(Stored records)
○ ○ ○ ○ ○

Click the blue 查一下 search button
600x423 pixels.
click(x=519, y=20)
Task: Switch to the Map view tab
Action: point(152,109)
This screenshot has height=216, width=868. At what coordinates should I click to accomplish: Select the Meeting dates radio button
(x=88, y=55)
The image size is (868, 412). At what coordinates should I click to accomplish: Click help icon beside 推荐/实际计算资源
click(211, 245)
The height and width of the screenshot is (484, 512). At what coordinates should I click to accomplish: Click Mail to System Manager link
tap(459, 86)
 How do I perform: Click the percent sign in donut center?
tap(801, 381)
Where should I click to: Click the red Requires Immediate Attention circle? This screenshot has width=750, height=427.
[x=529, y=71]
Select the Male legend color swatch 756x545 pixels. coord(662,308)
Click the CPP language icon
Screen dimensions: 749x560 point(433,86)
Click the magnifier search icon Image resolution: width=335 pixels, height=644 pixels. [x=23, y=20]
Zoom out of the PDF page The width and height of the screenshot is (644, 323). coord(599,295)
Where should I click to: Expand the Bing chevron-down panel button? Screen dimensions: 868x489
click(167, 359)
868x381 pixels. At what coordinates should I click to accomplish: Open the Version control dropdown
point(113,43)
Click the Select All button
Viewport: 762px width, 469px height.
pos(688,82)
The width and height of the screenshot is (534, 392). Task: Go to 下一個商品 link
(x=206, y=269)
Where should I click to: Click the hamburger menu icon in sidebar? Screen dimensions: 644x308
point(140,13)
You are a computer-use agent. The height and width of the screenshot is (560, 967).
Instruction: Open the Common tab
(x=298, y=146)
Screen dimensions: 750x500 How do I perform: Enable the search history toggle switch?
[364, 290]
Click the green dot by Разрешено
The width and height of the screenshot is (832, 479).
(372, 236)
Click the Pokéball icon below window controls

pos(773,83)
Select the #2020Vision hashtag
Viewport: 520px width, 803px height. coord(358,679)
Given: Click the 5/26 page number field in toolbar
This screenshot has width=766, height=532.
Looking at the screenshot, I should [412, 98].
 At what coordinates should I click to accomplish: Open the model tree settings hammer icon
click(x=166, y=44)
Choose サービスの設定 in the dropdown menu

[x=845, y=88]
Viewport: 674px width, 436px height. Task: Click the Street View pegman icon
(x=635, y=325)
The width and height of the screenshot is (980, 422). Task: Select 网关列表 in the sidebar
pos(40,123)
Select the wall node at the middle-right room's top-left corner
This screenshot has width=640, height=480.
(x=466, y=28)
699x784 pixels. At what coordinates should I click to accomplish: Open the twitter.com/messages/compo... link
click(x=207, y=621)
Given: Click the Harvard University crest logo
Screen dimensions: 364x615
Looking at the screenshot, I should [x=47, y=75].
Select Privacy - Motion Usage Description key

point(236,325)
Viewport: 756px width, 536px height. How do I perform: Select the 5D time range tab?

○ ○ ○ ○ ○

> Problem statement
Please give back the entries above, unchanged and complete.

> Solution for this problem
Click the blue 查一下 search button
600x423 pixels.
click(x=519, y=20)
Task: Switch to the Map view tab
Action: point(152,109)
This screenshot has height=216, width=868. At what coordinates should I click to accomplish: Select the Meeting dates radio button
(x=88, y=55)
The image size is (868, 412). At what coordinates should I click to accomplish: Click help icon beside 推荐/实际计算资源
click(211, 245)
The height and width of the screenshot is (484, 512). At what coordinates should I click to accomplish: Click Mail to System Manager link
tap(459, 86)
 How do I perform: Click the percent sign in donut center?
tap(801, 381)
Where should I click to: Click the red Requires Immediate Attention circle? This screenshot has width=750, height=427.
[x=529, y=71]
Select the Male legend color swatch 756x545 pixels. coord(662,308)
Click the CPP language icon
Screen dimensions: 749x560 point(433,86)
Click the magnifier search icon Image resolution: width=335 pixels, height=644 pixels. [x=23, y=20]
Zoom out of the PDF page The width and height of the screenshot is (644, 323). coord(599,295)
Where should I click to: Expand the Bing chevron-down panel button? Screen dimensions: 868x489
click(167, 359)
868x381 pixels. At what coordinates should I click to accomplish: Open the Version control dropdown
point(113,43)
Click the Select All button
Viewport: 762px width, 469px height.
pos(688,82)
The width and height of the screenshot is (534, 392). Task: Go to 下一個商品 link
(x=206, y=269)
Where should I click to: Click the hamburger menu icon in sidebar? Screen dimensions: 644x308
point(140,13)
You are a computer-use agent. The height and width of the screenshot is (560, 967).
Instruction: Open the Common tab
(x=298, y=146)
Screen dimensions: 750x500 How do I perform: Enable the search history toggle switch?
[364, 290]
Click the green dot by Разрешено
The width and height of the screenshot is (832, 479).
(372, 236)
Click the Pokéball icon below window controls

pos(773,83)
Select the #2020Vision hashtag
Viewport: 520px width, 803px height. coord(358,679)
Given: Click the 5/26 page number field in toolbar
This screenshot has width=766, height=532.
Looking at the screenshot, I should [412, 98].
 At what coordinates should I click to accomplish: Open the model tree settings hammer icon
click(x=166, y=44)
Choose サービスの設定 in the dropdown menu

[x=845, y=88]
Viewport: 674px width, 436px height. Task: Click the Street View pegman icon
(x=635, y=325)
The width and height of the screenshot is (980, 422). Task: Select 网关列表 in the sidebar
pos(40,123)
Select the wall node at the middle-right room's top-left corner
This screenshot has width=640, height=480.
(x=466, y=28)
699x784 pixels. At what coordinates should I click to accomplish: Open the twitter.com/messages/compo... link
click(x=207, y=621)
Given: Click the Harvard University crest logo
Screen dimensions: 364x615
Looking at the screenshot, I should [x=47, y=75].
Select Privacy - Motion Usage Description key

point(236,325)
Viewport: 756px width, 536px height. How do I perform: Select the 5D time range tab?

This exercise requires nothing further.